In its unaudited interim results, the company’s loss rose by 34 percent when compared to the $5.2 million loss recorded in the same period of 2019.

The company said despite the losses, it completed site survey operation on Oil Prospecting Licence, OPL, 310, while Otakikpo production averaged 5,676 barrels of oil per day.

The report also noted that the group’s share of equity crude stood at 408,800 barrels.

It stated that: “Phase Two development plans at OPL 310 are underway, subject to securing funding, for the drilling of up to seven wells, while the first two wells are expected to increase gross production to 10,000 bpd. With major preparatory work concluded for the Ogo appraisal drilling programme and well locations selected, funding discussions are currently underway with industry partners.”

Speaking on the company’s performance, Mr.
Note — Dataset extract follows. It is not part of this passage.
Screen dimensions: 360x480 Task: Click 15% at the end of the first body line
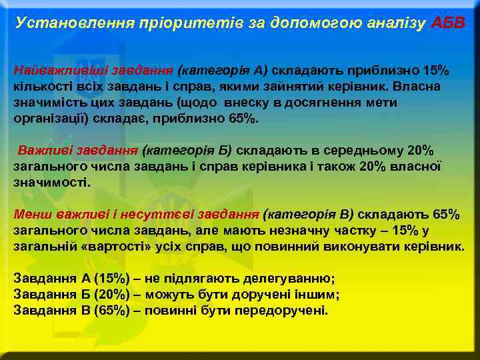pyautogui.click(x=436, y=70)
Lekan Akinyanmi, the Chief Executive Officer, said: “In the period ended 30, June 2020, Lekoil renewed its offtake agreement with Shell Western Supply and Trading Limited for two years and included the provision of a $3.5 million prepayment facility to aid short term liquidity.

The facility, which is repayable from future crude oil liftings, has a tenor of five months and charges a market margin over London Inter-Bank Offered Rate, LIBOR.

Despite the challenges of the first six months of the year, we have navigated this demanding period with steady production and cash flow generation from Otakikpo while implementing a range of significant cost reduction initiatives across our operations.

Lekoil managed to reduce administrative and general expenses significantly to about $1.0 million.